Pas de doute, je vais le relire !

vendredi 16 août 2013

Guy Bedos : LE JOUR ET L'HEURE, Stock, 2008


Voilà un domaine, où je n'attendais pas forcément Guy Bedos, celui de la question du choix du jour et de l'heure de sa mort, tout du moins du choix de mourir dans la dignité.

Pour son premier roman, il se fait l'avocat de cette cause au travers de son personnage principal, metteur en scène ayant connu son heure de gloire, mais en "baisse de vitesse", mais surtout père aimant, peut-être même papa poule, de trois jeunes adultes. Malgré les réactions de ses enfants il ne changera pas d'avis, même s'il n'est pas forcément pressé, pressé de s'en aller. Car "Je veux mourir par amour de la vie. Debout".

Je me rends compte que cette présentation pourrait faire penser à un livre grave et triste. Au contraire et ce n'est pas étonnant quand on connaît l'humour sarcastique de l'auteur. Il a choisi de développer son sujet, en croisant le journal du père - que le fils découvre par hasard - et les réactions d'abord secrètes, puis partagées de ce dernier.  Un dialogue s'installe donc.

"Quant à toi, mon père, tu me désespères. Qu'est-ce qu'il te prend d'aller traîner du côté du supplément "ARGENT" du Monde ? Tu surveilles tes actions en Bourse, maintenant ? Ca te va bien ! Bonne idée d'aller te vautrer dans un dossier intitulé "Anticiper la dépendance". Sauf ton respect, tu cherches la merde, toi."

Ce n'est pas un grand roman. Mais c'est avec plaisir que je l'ai lu et je pourrais presque dire "entendu", tant le style rappelle le Bedos des one man show. Coups de gueule, émotion, humour, vacherie, tout y est.

dimanche 11 août 2013

Simonetta Greggio : L'ODEUR DU FIGUIER, Flammarion, 2011


Voilà cinq nouvelles qui méritent bien d'être réunies sous ce titre, tant le sud, la chaleur de l'été y sont présents.

Des gens ordinaires dont un événement, pas vraiment extraordinaire, vient bouleverser la vie, sans pour autant que celle-ci bascule du tout au tout, quoi que...
De petites histoires agréables qui se lisent rapidement, sans prise de tête.

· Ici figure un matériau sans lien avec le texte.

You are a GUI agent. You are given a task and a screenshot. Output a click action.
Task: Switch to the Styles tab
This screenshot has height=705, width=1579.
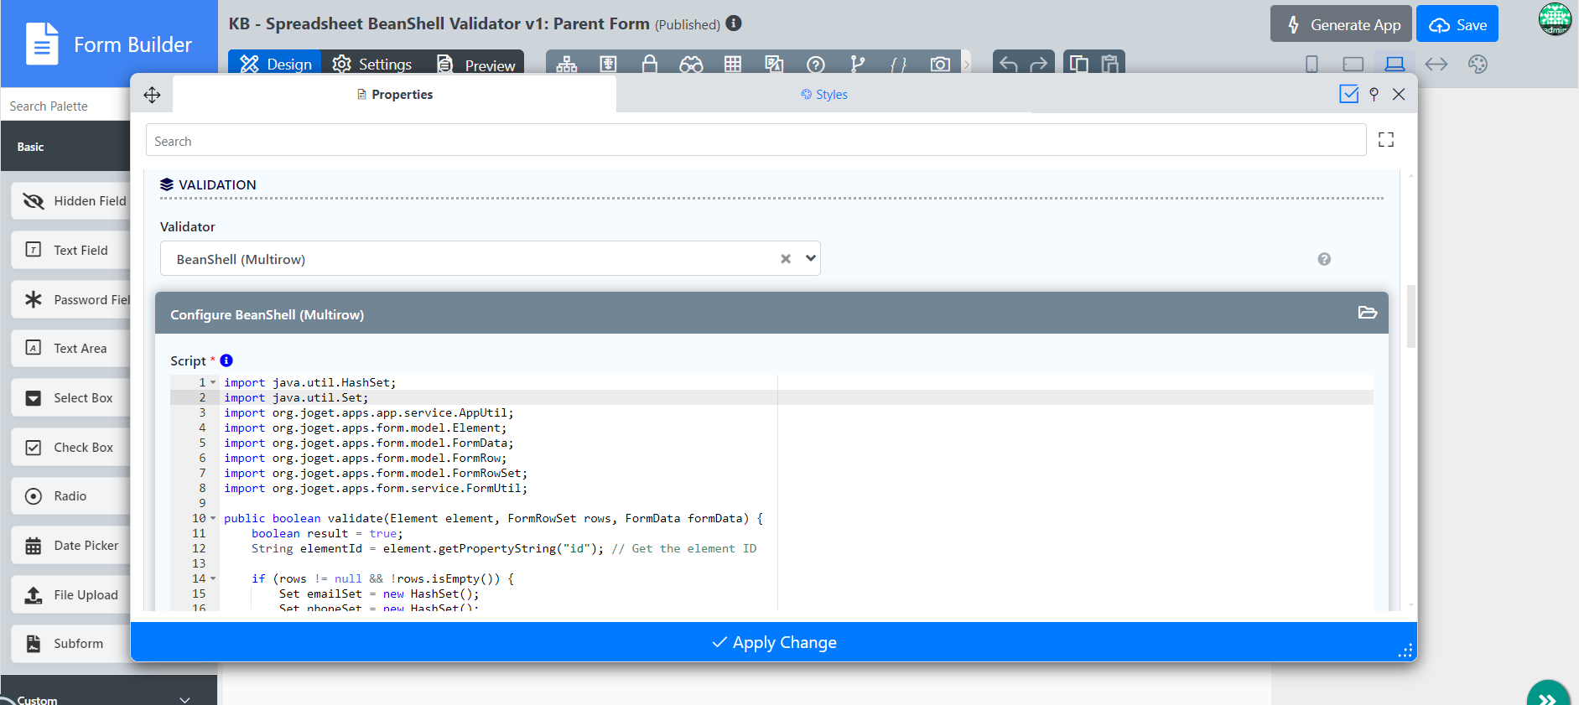pyautogui.click(x=824, y=95)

Un couple d'enseignants passant toutes leurs vacances dans une vieille maison pas loin de la mer, un vieux gronchon qui reste prisonnier de l'ascenseur de son immeuble en plein mois d'août,  un couple qui se retrouve après des années d'errances chacun de leur côté... Rien de bien enthousiasmant.

"Quand ils revenaient de la mer, brunis et asséchés par le soleil et le sel, ils étaient si crevés qu'ils n'avaient m'eme plus la force de se parler. Aveuglée par le sable et la sueur, Chiara se traînait jusqu'à la salle de bains pendant que Tsvi s'aspergeait avec le tuyau du jardin. Après seulement ils s'étendaient sur les chaises longues et, en soupirant de bien-être, ils échangeait les premiers mots. Tout bas, comme pour ne pas déranger les derniers sifflements des oiseaux dans les citronniers. Ils se tenaient pas la main dans le crépuscule, le regard perdu dans le vide".

Simonetta Greggio , née en 1961, est italienne, mais écrit en français.